Cargill believes a good background check system is already in place but says it needs to be enforced on all levels, from local law enforcement to the district attorney’s office to the Federal Bureau of Investigation (FBI).

“If you’re a convicted felon or have a record of domestic violence or have mental health issues, you have to disclose that information when you buy a gun and are going through a background check,” Cargill explained. “The moment your name and social security number go into the database, the FBI is instantaneously checking to make sure that information is true and accurate.”

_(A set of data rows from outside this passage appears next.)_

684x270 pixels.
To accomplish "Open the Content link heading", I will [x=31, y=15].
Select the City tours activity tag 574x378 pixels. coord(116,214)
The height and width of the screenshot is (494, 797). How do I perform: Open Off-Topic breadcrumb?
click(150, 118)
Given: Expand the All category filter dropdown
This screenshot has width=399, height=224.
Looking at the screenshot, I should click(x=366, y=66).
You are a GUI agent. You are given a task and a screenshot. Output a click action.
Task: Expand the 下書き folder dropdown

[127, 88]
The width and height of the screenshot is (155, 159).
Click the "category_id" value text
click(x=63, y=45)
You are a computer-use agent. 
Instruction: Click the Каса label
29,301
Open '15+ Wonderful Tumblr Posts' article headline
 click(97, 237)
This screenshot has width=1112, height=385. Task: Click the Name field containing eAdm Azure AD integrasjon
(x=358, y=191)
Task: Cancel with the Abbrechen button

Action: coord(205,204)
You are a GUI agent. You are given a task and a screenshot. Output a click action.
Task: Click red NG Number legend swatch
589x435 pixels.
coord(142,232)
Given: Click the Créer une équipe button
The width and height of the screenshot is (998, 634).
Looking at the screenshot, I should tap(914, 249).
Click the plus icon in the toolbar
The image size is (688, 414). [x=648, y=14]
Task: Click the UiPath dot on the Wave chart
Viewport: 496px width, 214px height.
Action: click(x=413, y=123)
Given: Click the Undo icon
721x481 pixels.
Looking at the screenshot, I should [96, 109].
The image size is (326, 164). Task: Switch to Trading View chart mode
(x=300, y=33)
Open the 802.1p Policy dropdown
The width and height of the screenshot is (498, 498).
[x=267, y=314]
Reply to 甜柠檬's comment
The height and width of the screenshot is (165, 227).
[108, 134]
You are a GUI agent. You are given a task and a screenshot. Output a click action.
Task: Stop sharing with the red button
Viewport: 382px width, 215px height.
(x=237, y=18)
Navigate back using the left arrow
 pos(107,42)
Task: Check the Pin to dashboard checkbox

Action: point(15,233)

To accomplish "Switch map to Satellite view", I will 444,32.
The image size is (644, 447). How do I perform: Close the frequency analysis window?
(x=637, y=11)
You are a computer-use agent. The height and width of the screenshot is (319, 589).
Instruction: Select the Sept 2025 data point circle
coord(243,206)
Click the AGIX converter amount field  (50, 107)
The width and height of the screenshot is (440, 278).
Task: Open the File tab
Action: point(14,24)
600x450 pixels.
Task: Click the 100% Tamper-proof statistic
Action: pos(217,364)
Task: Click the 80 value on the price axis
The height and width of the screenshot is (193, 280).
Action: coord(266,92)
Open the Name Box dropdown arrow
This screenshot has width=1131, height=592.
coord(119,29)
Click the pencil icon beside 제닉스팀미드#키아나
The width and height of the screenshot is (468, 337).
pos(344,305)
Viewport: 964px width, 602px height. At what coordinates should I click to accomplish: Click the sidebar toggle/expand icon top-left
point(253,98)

Cargill also reiterated that if you falsify your information, there are so-called “lie and try” laws, where individuals trying to buy a gun can be prosecuted by both state and federal authorities if they lie on their background checks.

“People slip through the system when all of these checks and balances are not followed and enforced,” said Cargill. “But if there are any discrepancies in the information given on a background check, they should be scrutinized to the fullest extent.”

“If people cannot follow our laws, we need to do what we can control,” said Mills Bowman, a hunter and gun advocate from Houston.

“We need to look at the facts of the mass shooting and make limits from there,” Bowman told Anadolu Agency. “Age, type of guns, background checks. Depending on the weapon, we should have permits to own those types of guns.”​​​​​​​

“When I was a child, only a few of my parents' friends had AR-15s,” Bowman continued. “They had to jump through a lot of hoops to own one. I believe we will go back to those days.”

“A vast majority of Americans support such controls,” said Crosier. “Yet too many of our elected representatives fear the gun lobby and loss of their campaign contributions more than they fear the continuing senseless slaughter of children and others with the help of those military-style weapons.”

“It’s time to say no to the gun lobby…and stand up for common sense control on firearms,” he added.

“They’re not going to take away our second amendment rights,” stressed Cargill. “Our country was founded on the right to bear arms, from the Revolutionary War to the Civil War.”

Cargill also emphasized that he doesn’t foresee the laws being changed to raise the age of buying a gun from 18 to 21.

“Raising the age limit is not an option,” he said. “We send our soldiers to war at 18 to use guns and kill for our country. We’re not going to tell them when they come back from war that they can’t buy a gun until they’re 21.”

But gun control advocates say gun laws need to drastically change in the US, or we’ll continue to see the carnage of mass shootings that we have over just the past several weeks.

“Do we want to continue to be the country with the most weapons, the country that has the most killings, the country that has more guns than actual citizens?” said Lira.

“The National Rifle Association is beholden to the gun manufacturers for funding and is helping gun manufacturers make millions of dollars selling weapons to irresponsible and hateful people,” said Crosier, “with positive-sounding words like ‘freedom’ and ‘gun rights’ to distract people from how the lack of adequate gun safety laws is causing so many deaths of innocent children and adults and is making it easier for those filled with hate to cause senseless killing on such a massive scale.”